Homojunction Sb2Se3 Solar Cell

Antimony selenide (Sb ₂ Se ₃ ) has emerged as a promising thin-film photovoltaic absorber due to its ideal bandgap (1.1-1.3 eV), high absorption coefficient (>10⁵ cm ^- ¹), and environmentally benign composition. However, Sb ₂ Se ₃ solar cells (SSCs) often suffer from significant open-circuit voltage ( V _OC ) losses, attributed to weak built-in fields and severe non-radiative recombination at interfaces and the absorber layer. Here, we demonstrate a composition‑driven carrier polarity control strategy to form an n-type/p-type Sb ₂ Se ₃ homojunction. By precisely tuning the chemical potentials of Se and Sb, we reversibly modulate the conductivity type, achieving carrier densities exceeding 10 ¹⁴  cm ^- ³ for the n- and p-type states, with Hall coefficients ranging from −3.14×10 ^- ² m³ C ^- ¹ (n-type) and +9.51×10 ^- ² m³ C ^- ¹ (p-type).
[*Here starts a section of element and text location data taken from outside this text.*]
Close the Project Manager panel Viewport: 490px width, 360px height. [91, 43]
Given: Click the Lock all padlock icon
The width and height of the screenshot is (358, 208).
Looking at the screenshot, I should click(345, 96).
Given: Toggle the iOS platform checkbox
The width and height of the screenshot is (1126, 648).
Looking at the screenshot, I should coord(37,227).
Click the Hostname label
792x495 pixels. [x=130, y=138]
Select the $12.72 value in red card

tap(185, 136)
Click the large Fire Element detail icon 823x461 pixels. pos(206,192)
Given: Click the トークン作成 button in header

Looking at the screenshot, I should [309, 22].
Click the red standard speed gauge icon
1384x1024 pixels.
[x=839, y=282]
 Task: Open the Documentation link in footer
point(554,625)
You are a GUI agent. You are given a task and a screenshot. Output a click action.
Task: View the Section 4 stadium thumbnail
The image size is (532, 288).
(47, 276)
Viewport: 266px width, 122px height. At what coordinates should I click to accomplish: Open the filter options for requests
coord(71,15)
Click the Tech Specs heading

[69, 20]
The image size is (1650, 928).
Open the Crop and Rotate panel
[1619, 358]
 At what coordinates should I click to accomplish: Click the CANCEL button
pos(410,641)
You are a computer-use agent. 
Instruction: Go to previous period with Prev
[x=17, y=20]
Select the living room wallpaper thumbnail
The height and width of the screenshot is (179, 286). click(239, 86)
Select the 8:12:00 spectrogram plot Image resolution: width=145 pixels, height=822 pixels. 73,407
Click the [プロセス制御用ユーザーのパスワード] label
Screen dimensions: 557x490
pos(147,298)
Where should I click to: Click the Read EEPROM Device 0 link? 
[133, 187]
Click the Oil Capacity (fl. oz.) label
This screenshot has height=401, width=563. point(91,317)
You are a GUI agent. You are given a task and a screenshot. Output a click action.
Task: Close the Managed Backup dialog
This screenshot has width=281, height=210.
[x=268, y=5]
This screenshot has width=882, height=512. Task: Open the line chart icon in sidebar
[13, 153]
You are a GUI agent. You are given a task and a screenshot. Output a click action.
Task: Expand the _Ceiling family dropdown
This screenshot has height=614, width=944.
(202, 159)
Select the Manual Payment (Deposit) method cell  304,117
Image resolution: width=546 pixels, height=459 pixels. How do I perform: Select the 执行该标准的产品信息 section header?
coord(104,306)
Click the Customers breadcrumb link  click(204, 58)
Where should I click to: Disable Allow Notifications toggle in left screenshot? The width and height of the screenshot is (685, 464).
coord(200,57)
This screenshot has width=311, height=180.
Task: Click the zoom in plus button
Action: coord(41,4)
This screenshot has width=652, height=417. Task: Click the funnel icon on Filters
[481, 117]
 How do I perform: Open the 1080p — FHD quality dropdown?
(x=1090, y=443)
More importantly, we incorporate a homojunction structure into the planar SSC, which simultaneously enhances the built-in electric field and passivates deep-level defects. These synergistic effects promote carrier separation, reduce non-radiative recombination, and accelerate carrier extraction. As a result, the study demonstrates a record power conversion efficiency of 10.15% for thermally evaporated Sb ₂ Se ₃ devices, along with the lowest open-circuit voltage deficit (0.459 V) among all reported SSCs. This work not only establishes a new efficiency benchmark for Sb ₂ Se ₃ solar cells but also offers a universal approach for defect management and junction design in emerging chalcogenide photovoltaics.